*TASK TO CARRY OUT*.
The answer must be every line of the records below that contains the word "NUESTRA".

[Saved entries]
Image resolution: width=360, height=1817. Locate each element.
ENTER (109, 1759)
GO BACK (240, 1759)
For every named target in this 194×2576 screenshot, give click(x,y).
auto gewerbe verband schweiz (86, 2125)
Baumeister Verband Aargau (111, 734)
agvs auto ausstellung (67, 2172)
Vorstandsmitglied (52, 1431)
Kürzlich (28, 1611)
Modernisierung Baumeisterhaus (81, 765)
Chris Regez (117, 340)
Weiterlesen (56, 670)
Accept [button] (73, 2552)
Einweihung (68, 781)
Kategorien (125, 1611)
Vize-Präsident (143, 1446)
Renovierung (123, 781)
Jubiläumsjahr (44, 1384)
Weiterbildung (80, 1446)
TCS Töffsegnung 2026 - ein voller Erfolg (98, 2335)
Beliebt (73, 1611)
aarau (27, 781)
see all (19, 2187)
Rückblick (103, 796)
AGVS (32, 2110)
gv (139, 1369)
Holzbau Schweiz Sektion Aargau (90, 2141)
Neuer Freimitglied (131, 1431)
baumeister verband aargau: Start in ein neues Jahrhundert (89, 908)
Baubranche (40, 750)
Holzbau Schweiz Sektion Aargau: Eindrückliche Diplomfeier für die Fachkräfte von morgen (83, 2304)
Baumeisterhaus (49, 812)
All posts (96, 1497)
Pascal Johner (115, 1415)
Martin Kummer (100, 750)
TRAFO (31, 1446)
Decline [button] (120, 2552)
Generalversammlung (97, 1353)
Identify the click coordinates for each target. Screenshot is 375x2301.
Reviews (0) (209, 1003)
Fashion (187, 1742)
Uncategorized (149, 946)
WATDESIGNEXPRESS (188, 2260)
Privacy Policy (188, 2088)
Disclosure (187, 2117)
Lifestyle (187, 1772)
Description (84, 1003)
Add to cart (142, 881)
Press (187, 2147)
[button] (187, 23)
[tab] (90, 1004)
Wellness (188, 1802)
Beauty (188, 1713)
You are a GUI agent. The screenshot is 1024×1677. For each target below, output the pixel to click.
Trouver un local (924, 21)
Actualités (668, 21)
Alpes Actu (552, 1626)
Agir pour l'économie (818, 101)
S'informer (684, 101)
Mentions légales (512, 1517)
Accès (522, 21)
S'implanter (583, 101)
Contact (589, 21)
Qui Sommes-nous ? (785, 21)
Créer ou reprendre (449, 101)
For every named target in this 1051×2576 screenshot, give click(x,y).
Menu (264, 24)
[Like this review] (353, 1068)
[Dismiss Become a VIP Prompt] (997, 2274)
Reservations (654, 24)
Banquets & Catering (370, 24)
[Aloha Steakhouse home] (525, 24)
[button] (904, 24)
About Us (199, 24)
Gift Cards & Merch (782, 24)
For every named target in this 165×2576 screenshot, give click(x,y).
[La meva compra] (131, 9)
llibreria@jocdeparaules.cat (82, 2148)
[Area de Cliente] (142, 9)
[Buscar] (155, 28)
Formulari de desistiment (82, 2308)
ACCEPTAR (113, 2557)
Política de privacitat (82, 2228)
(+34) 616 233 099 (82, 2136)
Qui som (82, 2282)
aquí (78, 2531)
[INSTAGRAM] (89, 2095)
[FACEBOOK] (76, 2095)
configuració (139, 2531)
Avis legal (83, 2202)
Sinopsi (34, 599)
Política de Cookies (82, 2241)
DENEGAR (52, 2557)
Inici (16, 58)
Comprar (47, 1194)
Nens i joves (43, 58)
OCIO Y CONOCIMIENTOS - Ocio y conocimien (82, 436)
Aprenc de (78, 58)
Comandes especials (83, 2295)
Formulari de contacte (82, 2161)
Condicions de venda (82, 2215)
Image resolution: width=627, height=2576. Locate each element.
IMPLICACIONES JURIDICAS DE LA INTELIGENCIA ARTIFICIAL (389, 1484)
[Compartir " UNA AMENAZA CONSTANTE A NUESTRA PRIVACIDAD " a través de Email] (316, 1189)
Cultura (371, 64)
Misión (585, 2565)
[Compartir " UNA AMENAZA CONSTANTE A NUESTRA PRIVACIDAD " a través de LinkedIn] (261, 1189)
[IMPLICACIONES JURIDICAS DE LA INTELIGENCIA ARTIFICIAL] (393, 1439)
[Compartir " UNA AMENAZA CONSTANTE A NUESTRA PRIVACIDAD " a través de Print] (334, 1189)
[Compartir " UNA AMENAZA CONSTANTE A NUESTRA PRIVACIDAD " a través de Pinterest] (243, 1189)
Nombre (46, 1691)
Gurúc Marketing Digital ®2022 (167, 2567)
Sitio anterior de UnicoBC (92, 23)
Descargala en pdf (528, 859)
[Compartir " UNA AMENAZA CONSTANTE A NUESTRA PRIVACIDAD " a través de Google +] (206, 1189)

*EXERCISE OUTPUT*.
[Compartir " UNA AMENAZA CONSTANTE A NUESTRA PRIVACIDAD " a través de Email] (316, 1189)
[Compartir " UNA AMENAZA CONSTANTE A NUESTRA PRIVACIDAD " a través de LinkedIn] (261, 1189)
[Compartir " UNA AMENAZA CONSTANTE A NUESTRA PRIVACIDAD " a través de Print] (334, 1189)
[Compartir " UNA AMENAZA CONSTANTE A NUESTRA PRIVACIDAD " a través de Pinterest] (243, 1189)
[Compartir " UNA AMENAZA CONSTANTE A NUESTRA PRIVACIDAD " a través de Google +] (206, 1189)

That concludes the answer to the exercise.